Brésil: Le Boto, dauphin rose de l’Amazonie

Il y a entre 23 et 7 millions d’année, à une époque appelée le miocène, l’Amazonie était recouverte par intermittence d’eau de mer. Des cétacés marins vivaient alors dans la région. Lorsque la mer s’est retirée définitivement de l’Amazonie, une espèce se serait adaptée afin de continuer à vivre dans les rivières qui redessinaient ensuite le paysage amazonien. Cette espèce est devenue le Boto, connu également comme étant le dauphin rose de l’Amazonie.


 

Aire de répartition du genre Inia.
En vert la zone colonisée par Inia g. geoffrensis, plus connu sous le nom de « Boto » (Source de la carte)

 

Dans le bassin amazonien, les eaux des rivières peuvent avoir différentes couleurs.
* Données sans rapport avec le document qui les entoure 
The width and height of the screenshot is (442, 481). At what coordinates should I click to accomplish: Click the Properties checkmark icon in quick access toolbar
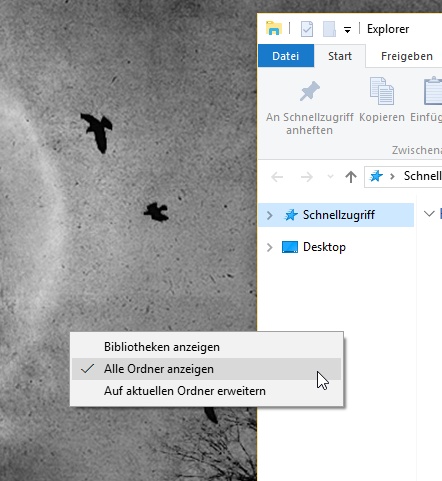(307, 29)
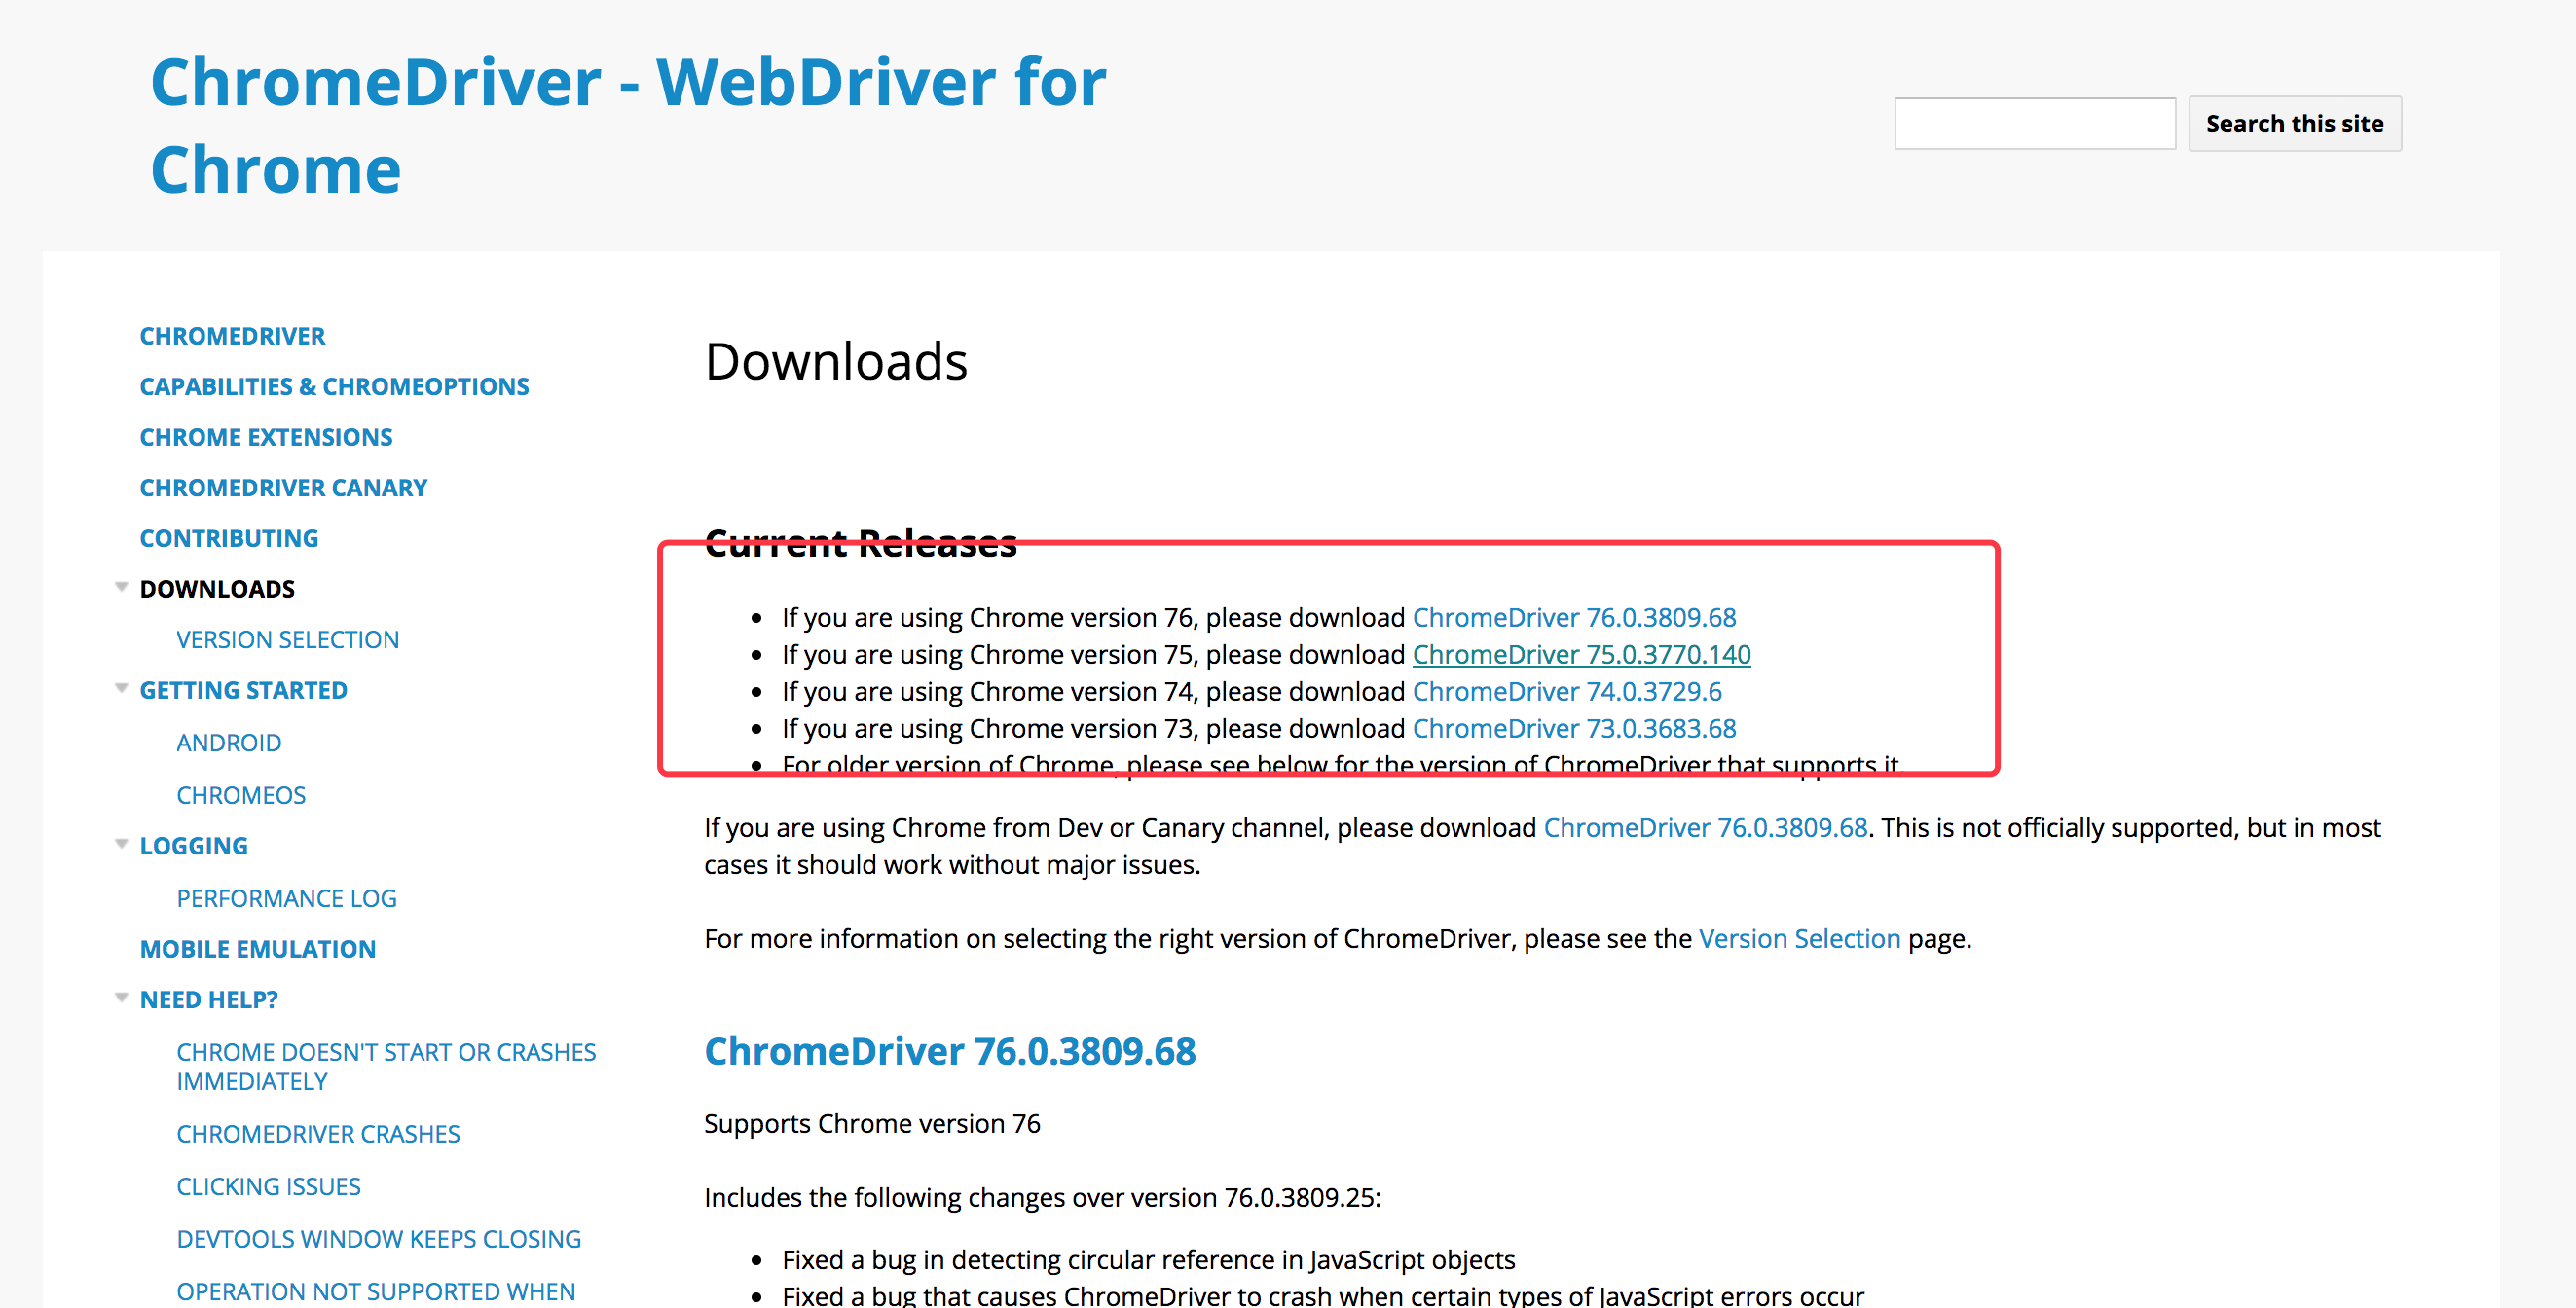Collapse the Getting Started section triangle

(x=121, y=688)
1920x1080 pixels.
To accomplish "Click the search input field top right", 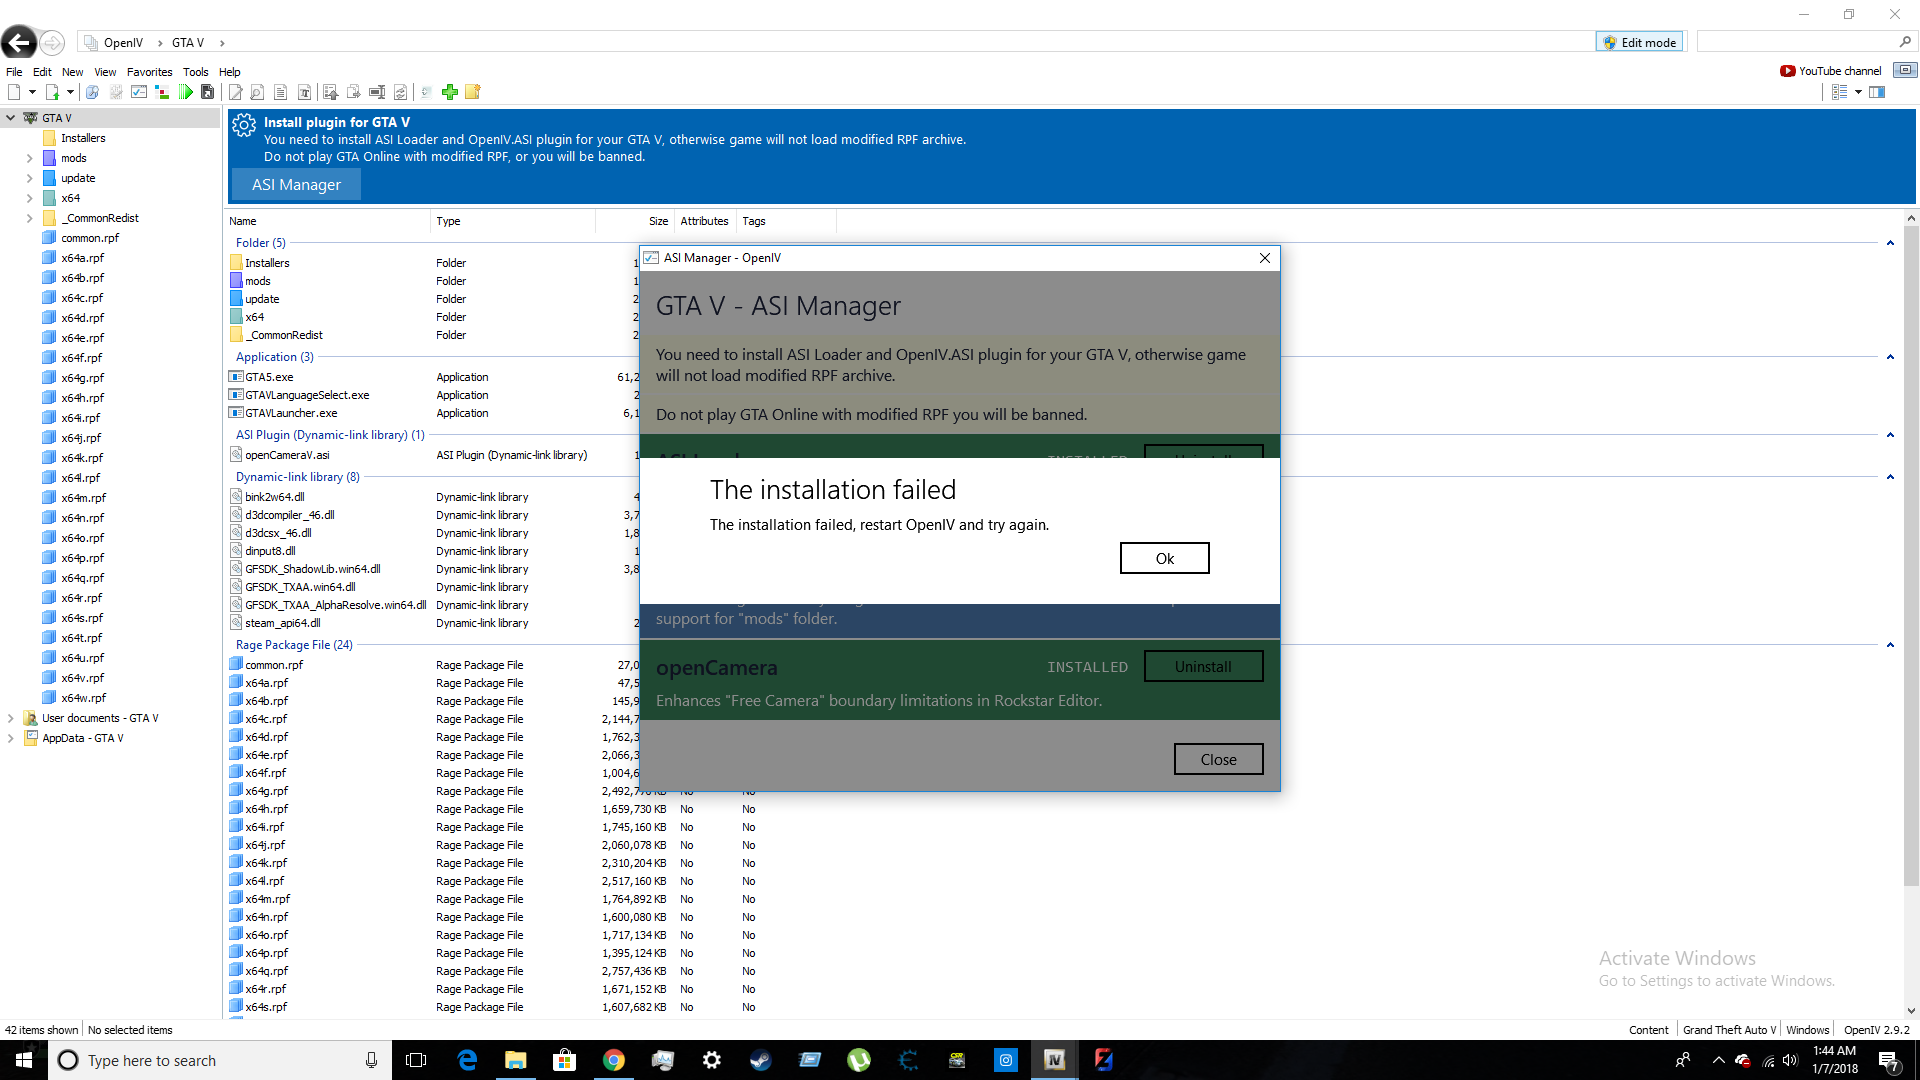I will click(x=1797, y=42).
Certaines rivières sont ocre-jaune (ou parfois blanchâtres) et tirent leur couleur de la grande quantité d’argile en suspension. C’est le cas, par exemple, du fleuve Amazone. La visibilité est pratiquement nulle dans ce type de rivière.
D’autres rivières, dites « à eaux noires » tirent leur couleur de la forte concentration en fer et de la matière organique en décomposition présente dans l’eau. L’eau de ces rivières est très acide. C’est le cas, entre autre, du Rio Negro. Malgré cette couleur de thé trop infusé, l’eau n’est pas trouble, et même s’il fait presque nuit dès que l’on plonge à plus de 1 ou 2 mètres de profondeur, il est possible d’y réaliser des photographies intéressantes de Botos. Ainsi, les photographies présentées dans l’article ont toutes été réalisées dans les eaux sombres du Rio Negro.

 
 

A la surface, on observe la couleur rosée caractéristique du Boto

 
 

Dans les eaux couleur de thé du Rio Negro, le dauphin semble avoir une couleur orangée

 
 

Le Boto adulte mesure environ 2,80 mètres pour un poids atteignant 150 kg chez le mâle. Les femelles sont généralement plus petites puisqu’elles mesurent environ 2 mètres et pèsent une centaine de kg. Ce dauphin vit exclusivement dans les eaux douces du bassin amazonien. On peut l’observer au Pérou, en Equateur et même en Bolivie, mais c’est surtout sur le territoire brésilien qu’il est le plus présent.
Les dauphins roses font partie des 5 espèces de cétacés les plus intelligentes du monde. Ils sont aussi très sociables et peuvent se laisser approcher depuis un bateau ou même sous l’eau. Le Boto n’aura un comportement agressif que s’il se sent menacé.

 
 

L’obscurité se fait au fur et à mesure que la profondeur augmente. A seulement quelques mètres de profondeur il fait nuit noire

 
 

Dauphin perçant la surface de son museau

 
 

Contrairement à ses cousins marins, le Boto a une nageoire dorsale très courte afin ne pas être entravé lorsqu’il se déplace sous les racines immergées de la végétation amazonienne. De plus, ses vertèbres cérébrales ont la particularité de ne pas être soudées entre elles, conférant au dauphin une souplesse incroyable. Ainsi, le Boto est capable de pivoter la tête à 90° (une prouesse incroyable pour un cétacé), ce qui facilite ces déplacements lorsqu’il se faufile entre les arbres en zone inondée.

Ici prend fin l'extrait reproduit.